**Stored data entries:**

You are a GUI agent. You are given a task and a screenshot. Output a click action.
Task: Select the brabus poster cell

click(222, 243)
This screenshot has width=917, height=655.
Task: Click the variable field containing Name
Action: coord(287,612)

**DIRECTIONS FOR THIS TASK:** Go through the entries above and reproduce each one exactly.

**ANSWER SPACE:**
You are a GUI agent. You are given a task and a screenshot. Output a click action.
Task: Select the brabus poster cell

click(222, 243)
This screenshot has width=917, height=655.
Task: Click the variable field containing Name
Action: coord(287,612)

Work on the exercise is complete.